PROBLEM REQUIREMENTS -> What lines of the data include the string "Given"? Copy them all.
::::::::::
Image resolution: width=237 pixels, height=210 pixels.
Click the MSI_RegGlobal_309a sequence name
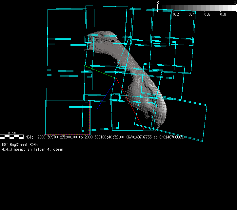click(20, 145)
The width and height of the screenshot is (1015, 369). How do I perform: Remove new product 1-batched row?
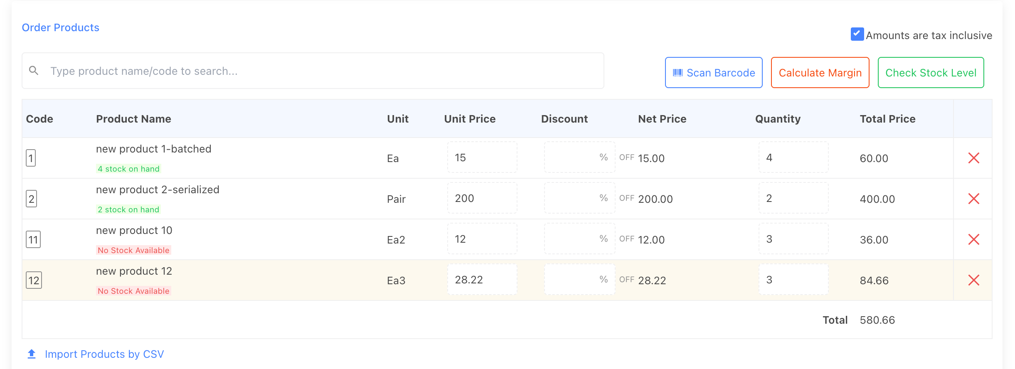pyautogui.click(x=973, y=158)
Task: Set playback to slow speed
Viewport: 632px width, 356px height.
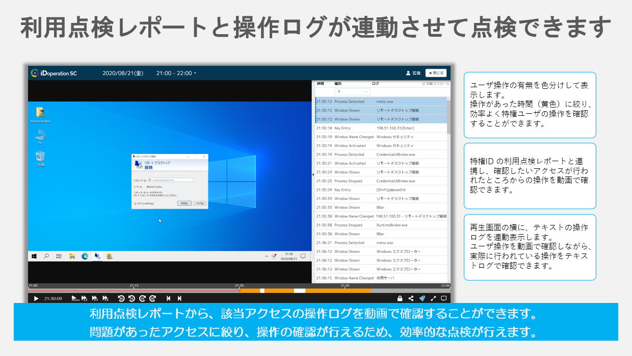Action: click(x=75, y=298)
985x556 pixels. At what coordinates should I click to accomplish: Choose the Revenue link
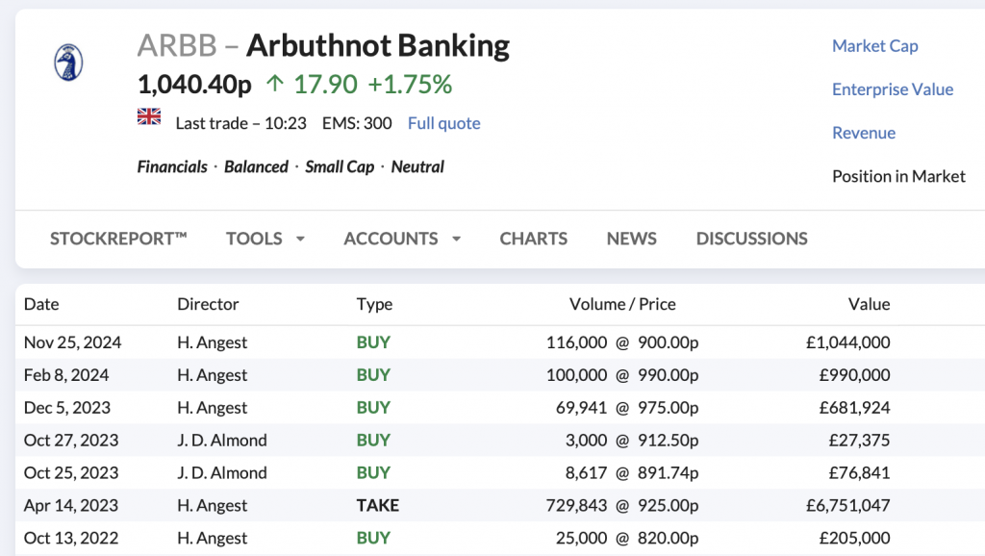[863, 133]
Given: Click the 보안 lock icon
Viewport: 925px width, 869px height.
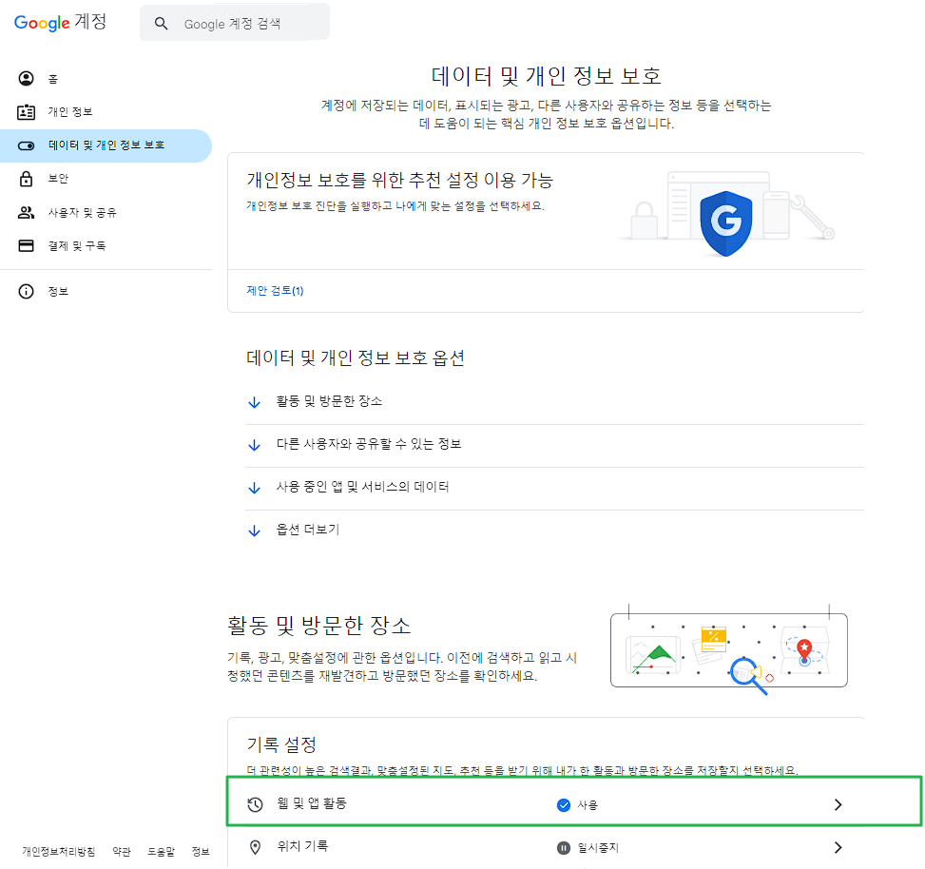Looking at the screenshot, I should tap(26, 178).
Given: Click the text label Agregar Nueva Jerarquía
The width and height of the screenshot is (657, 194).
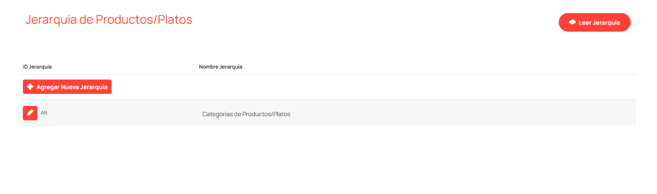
::::::::::
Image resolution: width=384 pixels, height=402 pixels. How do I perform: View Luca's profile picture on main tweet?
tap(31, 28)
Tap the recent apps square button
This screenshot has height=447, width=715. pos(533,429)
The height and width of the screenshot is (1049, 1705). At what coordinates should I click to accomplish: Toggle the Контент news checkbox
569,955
::::::::::
RESULT ->
Given: Click the 보안 lock icon
Given: Click the text label Agregar Nueva Jerarquía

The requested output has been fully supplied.